Sharjah's road network is getting a face left ... tottaly new roads in Sharjah replacying the old roads. the development will cover the whole city which can be noticed in the map below. the colored lines indecate the new highways with the new intersections and tunnels.




the Article in Arabic Article


----------



## TowerPower (Nov 23, 2005)

Thanks


----------



## Towers (Jan 3, 2006)

why now all of sudden, why not 15-20 years ago?


----------



## BinDubai (Aug 31, 2004)

HH MBR My friend


----------



## The-Sultan (Dec 22, 2004)

lol .. what doese HH MBR have to do with this ... ? this project was announced few years ago ... and it was in the designe for few years now ...construction of phaze one was finished last year .... plus it was ordered by HH sheikh sultan ruler of Sharjah and financed by Sharjah government. 

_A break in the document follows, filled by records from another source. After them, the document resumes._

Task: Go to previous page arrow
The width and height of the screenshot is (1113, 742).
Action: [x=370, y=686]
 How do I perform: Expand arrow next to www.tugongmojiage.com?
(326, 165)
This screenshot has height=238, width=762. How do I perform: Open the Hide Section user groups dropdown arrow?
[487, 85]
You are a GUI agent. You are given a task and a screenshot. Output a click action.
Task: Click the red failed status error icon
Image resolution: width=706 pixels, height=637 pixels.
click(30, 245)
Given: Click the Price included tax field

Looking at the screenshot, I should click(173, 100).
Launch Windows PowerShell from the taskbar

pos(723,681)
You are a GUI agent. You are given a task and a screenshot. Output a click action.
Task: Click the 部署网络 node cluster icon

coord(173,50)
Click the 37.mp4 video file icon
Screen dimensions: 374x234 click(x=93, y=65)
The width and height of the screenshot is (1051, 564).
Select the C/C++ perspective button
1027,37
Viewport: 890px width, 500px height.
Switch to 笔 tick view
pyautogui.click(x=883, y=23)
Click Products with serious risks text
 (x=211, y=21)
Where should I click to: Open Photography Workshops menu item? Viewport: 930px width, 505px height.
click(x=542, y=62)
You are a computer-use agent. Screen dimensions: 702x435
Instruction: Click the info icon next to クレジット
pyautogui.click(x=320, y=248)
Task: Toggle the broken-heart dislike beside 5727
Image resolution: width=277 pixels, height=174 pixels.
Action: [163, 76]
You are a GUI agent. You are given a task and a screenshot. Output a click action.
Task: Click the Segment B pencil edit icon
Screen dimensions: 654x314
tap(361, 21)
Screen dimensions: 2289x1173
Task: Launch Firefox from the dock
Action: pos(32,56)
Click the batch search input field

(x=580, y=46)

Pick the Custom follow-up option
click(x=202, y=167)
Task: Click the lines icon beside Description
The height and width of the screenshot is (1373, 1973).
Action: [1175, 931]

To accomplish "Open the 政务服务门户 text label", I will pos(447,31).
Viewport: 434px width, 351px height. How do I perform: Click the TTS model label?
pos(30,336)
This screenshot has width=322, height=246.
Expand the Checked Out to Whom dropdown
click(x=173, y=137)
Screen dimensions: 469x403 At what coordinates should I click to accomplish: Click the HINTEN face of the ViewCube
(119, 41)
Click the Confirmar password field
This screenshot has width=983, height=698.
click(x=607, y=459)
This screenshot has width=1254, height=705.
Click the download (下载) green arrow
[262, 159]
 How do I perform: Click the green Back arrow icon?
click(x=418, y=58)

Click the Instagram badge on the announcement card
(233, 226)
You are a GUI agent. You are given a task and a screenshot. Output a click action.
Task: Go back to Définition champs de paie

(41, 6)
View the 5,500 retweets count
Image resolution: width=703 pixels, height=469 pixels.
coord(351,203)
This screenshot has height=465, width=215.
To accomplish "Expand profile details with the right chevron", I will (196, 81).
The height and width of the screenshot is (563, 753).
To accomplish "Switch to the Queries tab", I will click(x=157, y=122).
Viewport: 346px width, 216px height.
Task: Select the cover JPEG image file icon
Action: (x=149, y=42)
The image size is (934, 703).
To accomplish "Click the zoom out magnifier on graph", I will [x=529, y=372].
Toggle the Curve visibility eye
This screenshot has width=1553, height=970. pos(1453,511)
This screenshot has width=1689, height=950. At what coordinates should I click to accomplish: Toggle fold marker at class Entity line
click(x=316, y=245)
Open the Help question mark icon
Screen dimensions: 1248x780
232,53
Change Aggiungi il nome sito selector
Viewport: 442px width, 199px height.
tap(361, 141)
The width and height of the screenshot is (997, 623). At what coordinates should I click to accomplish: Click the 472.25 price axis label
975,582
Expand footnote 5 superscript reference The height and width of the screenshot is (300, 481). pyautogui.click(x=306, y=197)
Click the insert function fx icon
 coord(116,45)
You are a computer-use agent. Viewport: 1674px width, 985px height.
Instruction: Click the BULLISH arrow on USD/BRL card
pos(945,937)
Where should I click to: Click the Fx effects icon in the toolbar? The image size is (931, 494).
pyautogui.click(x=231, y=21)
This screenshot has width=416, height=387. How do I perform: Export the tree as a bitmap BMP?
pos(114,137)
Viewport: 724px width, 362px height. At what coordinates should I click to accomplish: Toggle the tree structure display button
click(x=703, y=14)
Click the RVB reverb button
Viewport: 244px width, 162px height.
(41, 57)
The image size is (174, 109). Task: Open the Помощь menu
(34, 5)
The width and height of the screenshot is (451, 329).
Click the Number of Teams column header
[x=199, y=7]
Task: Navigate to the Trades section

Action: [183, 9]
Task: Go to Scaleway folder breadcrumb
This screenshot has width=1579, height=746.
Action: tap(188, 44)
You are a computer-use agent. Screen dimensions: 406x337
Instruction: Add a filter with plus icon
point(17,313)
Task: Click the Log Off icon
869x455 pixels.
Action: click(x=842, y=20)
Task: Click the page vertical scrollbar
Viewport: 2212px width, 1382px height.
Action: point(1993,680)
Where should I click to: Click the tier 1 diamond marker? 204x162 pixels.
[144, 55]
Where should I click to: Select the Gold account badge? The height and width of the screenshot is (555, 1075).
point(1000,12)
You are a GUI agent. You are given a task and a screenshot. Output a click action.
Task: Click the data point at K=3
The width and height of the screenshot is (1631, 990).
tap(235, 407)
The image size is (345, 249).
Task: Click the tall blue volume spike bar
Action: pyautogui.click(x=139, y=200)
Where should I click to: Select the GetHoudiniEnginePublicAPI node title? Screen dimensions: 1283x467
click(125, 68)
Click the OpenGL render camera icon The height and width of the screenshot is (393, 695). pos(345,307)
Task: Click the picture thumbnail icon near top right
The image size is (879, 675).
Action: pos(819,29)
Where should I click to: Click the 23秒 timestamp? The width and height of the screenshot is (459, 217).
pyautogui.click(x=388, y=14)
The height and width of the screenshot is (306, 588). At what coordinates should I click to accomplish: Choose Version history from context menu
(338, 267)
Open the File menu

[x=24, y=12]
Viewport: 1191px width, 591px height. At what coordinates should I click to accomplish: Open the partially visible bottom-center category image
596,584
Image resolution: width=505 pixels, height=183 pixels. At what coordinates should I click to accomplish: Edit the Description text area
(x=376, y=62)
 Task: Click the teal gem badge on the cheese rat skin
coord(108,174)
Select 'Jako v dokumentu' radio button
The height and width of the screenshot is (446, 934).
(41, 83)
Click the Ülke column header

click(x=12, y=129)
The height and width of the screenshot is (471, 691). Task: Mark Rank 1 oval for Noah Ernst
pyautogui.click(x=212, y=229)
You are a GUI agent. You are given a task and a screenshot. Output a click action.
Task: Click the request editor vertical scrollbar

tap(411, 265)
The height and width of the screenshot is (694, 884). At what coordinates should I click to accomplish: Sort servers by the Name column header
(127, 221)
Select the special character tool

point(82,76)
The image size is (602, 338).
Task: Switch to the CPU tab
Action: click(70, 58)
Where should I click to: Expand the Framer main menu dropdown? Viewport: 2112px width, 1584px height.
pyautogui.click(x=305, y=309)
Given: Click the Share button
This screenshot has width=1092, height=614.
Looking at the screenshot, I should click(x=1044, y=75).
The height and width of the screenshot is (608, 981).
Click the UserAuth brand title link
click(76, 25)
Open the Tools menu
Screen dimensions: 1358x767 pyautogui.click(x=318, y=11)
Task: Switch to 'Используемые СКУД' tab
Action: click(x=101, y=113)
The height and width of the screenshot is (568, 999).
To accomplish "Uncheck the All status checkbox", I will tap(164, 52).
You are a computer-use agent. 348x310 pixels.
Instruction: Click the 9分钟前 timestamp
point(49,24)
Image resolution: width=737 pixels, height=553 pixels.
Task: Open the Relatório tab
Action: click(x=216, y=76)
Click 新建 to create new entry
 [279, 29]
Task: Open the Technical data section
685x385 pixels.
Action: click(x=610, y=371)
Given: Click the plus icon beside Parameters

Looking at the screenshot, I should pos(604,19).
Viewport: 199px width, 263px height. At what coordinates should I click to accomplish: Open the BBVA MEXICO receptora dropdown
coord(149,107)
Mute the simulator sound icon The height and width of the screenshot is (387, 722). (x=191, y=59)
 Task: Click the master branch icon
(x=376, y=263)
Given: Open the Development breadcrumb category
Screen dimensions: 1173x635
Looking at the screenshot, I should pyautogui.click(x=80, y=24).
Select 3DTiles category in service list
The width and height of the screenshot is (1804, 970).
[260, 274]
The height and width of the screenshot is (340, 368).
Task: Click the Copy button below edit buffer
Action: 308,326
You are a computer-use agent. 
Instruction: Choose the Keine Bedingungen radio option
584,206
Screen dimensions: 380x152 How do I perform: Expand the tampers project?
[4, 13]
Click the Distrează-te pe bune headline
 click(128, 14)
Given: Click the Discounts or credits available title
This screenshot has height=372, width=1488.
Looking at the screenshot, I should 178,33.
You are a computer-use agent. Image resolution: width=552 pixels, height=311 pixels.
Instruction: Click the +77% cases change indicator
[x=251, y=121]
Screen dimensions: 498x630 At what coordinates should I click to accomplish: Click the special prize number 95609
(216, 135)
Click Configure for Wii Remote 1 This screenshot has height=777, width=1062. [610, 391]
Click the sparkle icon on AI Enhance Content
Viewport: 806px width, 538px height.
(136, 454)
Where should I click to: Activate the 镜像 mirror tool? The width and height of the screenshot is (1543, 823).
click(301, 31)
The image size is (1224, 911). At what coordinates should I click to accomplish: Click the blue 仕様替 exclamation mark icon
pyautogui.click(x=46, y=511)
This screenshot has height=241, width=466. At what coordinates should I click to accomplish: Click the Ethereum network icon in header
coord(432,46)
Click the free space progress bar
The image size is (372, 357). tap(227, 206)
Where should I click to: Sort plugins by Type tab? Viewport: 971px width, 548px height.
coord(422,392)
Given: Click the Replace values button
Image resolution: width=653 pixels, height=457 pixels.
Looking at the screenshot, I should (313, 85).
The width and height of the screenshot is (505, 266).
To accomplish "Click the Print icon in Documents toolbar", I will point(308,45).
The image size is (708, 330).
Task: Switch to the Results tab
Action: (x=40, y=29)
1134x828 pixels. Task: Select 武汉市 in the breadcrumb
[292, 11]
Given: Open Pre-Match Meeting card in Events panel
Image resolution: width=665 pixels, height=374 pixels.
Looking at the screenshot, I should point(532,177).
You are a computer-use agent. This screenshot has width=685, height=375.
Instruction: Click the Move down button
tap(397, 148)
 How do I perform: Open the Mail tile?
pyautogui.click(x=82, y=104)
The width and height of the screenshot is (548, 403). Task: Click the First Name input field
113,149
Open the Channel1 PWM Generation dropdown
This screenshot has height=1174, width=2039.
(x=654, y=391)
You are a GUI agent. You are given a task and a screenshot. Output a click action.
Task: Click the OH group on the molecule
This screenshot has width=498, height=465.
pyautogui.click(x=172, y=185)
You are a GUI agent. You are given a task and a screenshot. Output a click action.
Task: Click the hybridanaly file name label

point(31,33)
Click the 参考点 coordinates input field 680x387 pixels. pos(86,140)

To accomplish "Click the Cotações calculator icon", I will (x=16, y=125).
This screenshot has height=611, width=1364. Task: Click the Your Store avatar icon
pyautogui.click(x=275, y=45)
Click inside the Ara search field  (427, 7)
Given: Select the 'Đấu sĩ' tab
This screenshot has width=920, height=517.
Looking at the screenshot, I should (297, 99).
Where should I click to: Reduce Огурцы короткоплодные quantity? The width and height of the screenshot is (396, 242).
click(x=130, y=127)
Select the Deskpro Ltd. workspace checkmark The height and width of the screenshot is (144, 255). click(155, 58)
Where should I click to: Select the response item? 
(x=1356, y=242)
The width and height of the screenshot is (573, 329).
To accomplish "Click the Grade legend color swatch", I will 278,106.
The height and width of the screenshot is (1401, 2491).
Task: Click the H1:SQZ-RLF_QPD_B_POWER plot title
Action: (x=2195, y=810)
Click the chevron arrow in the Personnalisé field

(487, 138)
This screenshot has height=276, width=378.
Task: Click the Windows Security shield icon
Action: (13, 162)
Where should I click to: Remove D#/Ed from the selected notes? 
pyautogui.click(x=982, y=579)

sharjah has built a highway from Sharjah city to kalba city on the east cost ... with a cost of one billion AED .. and its constructing a new highway now connecting Sharjah city with Khorfakkan city on the east cost too with a cost of 1 billion AED too ...all financed by Sharjah government .. plus its building a 4 killometers long tunnel in the mountings of khorfakkan as part of that high way which will breack dubai's record of longest tunnel. sharjah already has a tunnel with a length of 1 killometer leading to kalba city. was finished 3 years ago.. was the longest in the gulf.


----------



## fahed (Nov 10, 2004)

Towers said:


> why now all of sudden, why not 15-20 years ago?


You are being negative.


----------



## Towers (Jan 3, 2006)

well no, i am just saying, sharjah should have improved its road networks like dubai and abu dhabi did 15-20 years ago


----------



## DUBAI (Aug 24, 2004)

where is dubai's 'record' tunnel?




The-Sultan said:


> lplus its building a 4 killometers long tunnel in the mountings of khorfakkan as part of that high way which will breack dubai's record of longest tunnel. sharjah already has a tunnel with a length of 1 killometers leading to kalba city. was finished 3 years ago.. was the longest in the gulf.


----------



## Towers (Jan 3, 2006)

not sure, shindagah tunnel?????


----------



## DUBAI (Aug 24, 2004)

That isnt realy a tunnel.

it was built by diverting the creek, and building on the bed!


----------



## The-Sultan (Dec 22, 2004)

no guys .. its the airport tunnel !


----------



## BinDubai (Aug 31, 2004)

The-Sultan said:


> lol .. what doese HH MBR have to do with this ... ? this project was announced few years ago ... and it was in the designe for few years now ...construction of phaze one was finished last year .... plus it was ordered by HH sheikh sultan ruler of Sharjah and financed by Sharjah government.
> 
> sharjah has built a highway from Sharjah city to kalba city on the east cost ... with a cost of one billion AED .. and its constructing a new highway now connecting Sharjah city with Khorfakkan city on the east cost too with a cost of 1 billion AED too ...all financed by Sharjah government .. plus its building a 4 killometers long tunnel in the mountings of khorfakkan as part of that high way which will breack dubai's record of longest tunnel. sharjah already has a tunnel with a length of 1 killometer leading to kalba city. was finished 3 years ago.. was the longest in the gulf.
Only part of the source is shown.